The Appellate Division reversed. The appeals court first noted that the motion to strike the expert was “nothing more than a thinly veiled summary judgment motion” because it essentially was dispositive of the defendant’s claims. The court recognized that the notice provisions for summary judgment motions were meant to satisfy due process by giving parties an opportunity to be heard at a meaningful time and in a meaningful matter. In addition to failing to provide the 28-day notice required for summary judgment motions, the motion did not give the “one week in advance of trial” notice required for an in limine motion, leaving the defendant with no opportunity to present written opposition. And, because the trial judge had not ruled on the earlier summary judgment motions in the case, he did not have the defendants’ opposition to that motion.
The appeals court held that the trial court should not have granted a motion that was dispositive of the plaintiff’s claim without holding a hearing under Rule 104 of the New Jersey Rules of Evidence. The trial court had decided the motion in a way that was “fundamentally unfair” to the defendant. Fairness required the trial court have conducted a hearing before “barring an expert’s testimony based upon a report, particularly if doing so will be dispositive of a case, when the expert has not had the opportunity to explain his opinions through testimony.” Slip op. at 10. The court left it to the trial court’s discretion whether to conduct the hearing before or during the trial.

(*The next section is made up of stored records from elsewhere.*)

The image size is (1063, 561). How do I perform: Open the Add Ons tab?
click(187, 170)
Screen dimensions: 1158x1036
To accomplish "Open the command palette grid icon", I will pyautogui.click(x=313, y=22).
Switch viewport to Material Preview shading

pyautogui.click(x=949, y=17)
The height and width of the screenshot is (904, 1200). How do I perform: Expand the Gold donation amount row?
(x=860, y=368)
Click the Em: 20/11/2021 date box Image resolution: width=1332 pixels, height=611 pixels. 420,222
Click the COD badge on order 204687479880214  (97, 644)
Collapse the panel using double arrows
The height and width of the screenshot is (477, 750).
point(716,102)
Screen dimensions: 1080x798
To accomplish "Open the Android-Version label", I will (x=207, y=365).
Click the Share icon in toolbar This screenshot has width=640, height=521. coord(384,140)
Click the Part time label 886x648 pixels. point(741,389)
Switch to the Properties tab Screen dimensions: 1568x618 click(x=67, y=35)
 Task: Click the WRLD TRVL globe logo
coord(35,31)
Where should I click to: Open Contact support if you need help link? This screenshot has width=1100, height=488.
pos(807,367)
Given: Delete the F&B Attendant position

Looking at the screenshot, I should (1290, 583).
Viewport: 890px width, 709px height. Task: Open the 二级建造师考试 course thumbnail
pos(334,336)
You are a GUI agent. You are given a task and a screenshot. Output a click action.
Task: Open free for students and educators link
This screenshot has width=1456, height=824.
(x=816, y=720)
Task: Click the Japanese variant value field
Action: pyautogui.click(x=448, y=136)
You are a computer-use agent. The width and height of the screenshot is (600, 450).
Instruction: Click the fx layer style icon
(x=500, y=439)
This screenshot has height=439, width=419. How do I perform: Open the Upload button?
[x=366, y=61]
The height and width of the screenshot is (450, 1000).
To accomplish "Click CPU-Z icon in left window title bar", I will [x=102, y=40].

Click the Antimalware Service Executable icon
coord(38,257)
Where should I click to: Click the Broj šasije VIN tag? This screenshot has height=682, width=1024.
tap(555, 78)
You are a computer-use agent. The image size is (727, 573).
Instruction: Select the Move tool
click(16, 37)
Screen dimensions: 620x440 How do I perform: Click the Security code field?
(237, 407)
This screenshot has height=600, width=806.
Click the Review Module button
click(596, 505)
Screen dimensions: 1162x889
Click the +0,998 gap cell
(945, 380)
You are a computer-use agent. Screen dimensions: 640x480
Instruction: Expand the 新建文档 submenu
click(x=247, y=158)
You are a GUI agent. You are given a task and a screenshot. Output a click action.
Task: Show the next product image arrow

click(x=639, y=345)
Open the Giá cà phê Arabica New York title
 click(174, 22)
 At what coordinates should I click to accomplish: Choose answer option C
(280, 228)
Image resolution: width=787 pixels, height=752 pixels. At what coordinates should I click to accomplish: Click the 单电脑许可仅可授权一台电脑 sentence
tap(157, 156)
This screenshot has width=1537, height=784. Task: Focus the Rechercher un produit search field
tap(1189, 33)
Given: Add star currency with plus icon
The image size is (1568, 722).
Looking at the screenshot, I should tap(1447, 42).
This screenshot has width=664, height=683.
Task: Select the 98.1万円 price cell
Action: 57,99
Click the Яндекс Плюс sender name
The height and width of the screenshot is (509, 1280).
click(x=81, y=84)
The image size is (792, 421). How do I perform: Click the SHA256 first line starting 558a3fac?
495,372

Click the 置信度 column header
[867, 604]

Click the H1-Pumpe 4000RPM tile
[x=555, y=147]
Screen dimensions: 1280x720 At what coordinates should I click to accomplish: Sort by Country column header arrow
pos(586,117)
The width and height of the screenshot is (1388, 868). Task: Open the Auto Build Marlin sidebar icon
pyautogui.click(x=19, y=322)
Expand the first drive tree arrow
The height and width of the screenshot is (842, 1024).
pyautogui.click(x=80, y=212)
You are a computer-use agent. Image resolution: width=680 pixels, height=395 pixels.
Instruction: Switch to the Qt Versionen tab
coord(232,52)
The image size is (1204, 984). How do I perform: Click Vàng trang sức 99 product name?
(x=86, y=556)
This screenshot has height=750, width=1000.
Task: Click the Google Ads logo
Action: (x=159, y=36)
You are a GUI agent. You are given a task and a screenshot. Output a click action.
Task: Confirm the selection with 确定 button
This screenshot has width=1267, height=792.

The importance of the Berman, Sauter decision is that trial counsel can no longer leave to the last minute in limine motions that seek to exclude expert testimony or any other evidence that could be dispositive of the lawsuit. If trial counsel believes that expert’s opinions are inadmissible, it must give sufficient notice to the court and its adversary—and the Appellate Division suggested that it might not be enough just to comply with the one week notice provision if the in limine motion would have the same effect as a summary judgment motion. Berman, Sauter will make trial judges more likely to order pre-trial hearings when an in limine motion seeks to preclude the expert’s opinions and virtually a certainty if such a motion is made without the expert having given deposition testimony explaining his or her opinions.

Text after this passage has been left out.